"""

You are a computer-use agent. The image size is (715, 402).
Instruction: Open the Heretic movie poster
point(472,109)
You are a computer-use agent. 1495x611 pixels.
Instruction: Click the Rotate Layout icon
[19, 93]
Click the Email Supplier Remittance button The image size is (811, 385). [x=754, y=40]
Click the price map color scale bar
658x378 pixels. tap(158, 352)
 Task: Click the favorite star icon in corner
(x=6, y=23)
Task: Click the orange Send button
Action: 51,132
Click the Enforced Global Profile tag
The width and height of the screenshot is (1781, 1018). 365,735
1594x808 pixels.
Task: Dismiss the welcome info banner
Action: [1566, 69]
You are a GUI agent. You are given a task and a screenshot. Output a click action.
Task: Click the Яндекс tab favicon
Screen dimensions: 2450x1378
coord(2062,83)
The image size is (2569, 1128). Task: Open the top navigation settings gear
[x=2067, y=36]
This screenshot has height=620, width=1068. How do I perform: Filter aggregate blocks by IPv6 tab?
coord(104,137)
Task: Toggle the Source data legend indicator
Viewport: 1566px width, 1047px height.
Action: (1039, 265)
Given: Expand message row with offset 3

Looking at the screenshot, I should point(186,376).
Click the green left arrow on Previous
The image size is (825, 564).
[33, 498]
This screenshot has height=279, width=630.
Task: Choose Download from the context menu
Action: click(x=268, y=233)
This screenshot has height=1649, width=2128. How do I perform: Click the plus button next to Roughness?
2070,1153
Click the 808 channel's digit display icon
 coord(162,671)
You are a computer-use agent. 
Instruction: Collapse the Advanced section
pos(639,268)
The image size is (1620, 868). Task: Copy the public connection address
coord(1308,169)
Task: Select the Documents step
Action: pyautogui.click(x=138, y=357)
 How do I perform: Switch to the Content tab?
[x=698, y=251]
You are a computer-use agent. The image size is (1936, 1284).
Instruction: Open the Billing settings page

"""

- ASSIGNED TASK:
An exact restatement of the data is required.

- OUTPUT BELOW:
You are a computer-use agent. The image size is (715, 402).
Instruction: Open the Heretic movie poster
point(472,109)
You are a computer-use agent. 1495x611 pixels.
Instruction: Click the Rotate Layout icon
[19, 93]
Click the Email Supplier Remittance button The image size is (811, 385). [x=754, y=40]
Click the price map color scale bar
658x378 pixels. tap(158, 352)
 Task: Click the favorite star icon in corner
(x=6, y=23)
Task: Click the orange Send button
Action: 51,132
Click the Enforced Global Profile tag
The width and height of the screenshot is (1781, 1018). 365,735
1594x808 pixels.
Task: Dismiss the welcome info banner
Action: [1566, 69]
You are a GUI agent. You are given a task and a screenshot. Output a click action.
Task: Click the Яндекс tab favicon
Screen dimensions: 2450x1378
coord(2062,83)
The image size is (2569, 1128). Task: Open the top navigation settings gear
[x=2067, y=36]
This screenshot has height=620, width=1068. How do I perform: Filter aggregate blocks by IPv6 tab?
coord(104,137)
Task: Toggle the Source data legend indicator
Viewport: 1566px width, 1047px height.
Action: (1039, 265)
Given: Expand message row with offset 3

Looking at the screenshot, I should point(186,376).
Click the green left arrow on Previous
The image size is (825, 564).
[33, 498]
This screenshot has height=279, width=630.
Task: Choose Download from the context menu
Action: click(x=268, y=233)
This screenshot has height=1649, width=2128. How do I perform: Click the plus button next to Roughness?
2070,1153
Click the 808 channel's digit display icon
 coord(162,671)
You are a computer-use agent. 
Instruction: Collapse the Advanced section
pos(639,268)
The image size is (1620, 868). Task: Copy the public connection address
coord(1308,169)
Task: Select the Documents step
Action: pyautogui.click(x=138, y=357)
 How do I perform: Switch to the Content tab?
[x=698, y=251]
You are a computer-use agent. The image size is (1936, 1284).
Instruction: Open the Billing settings page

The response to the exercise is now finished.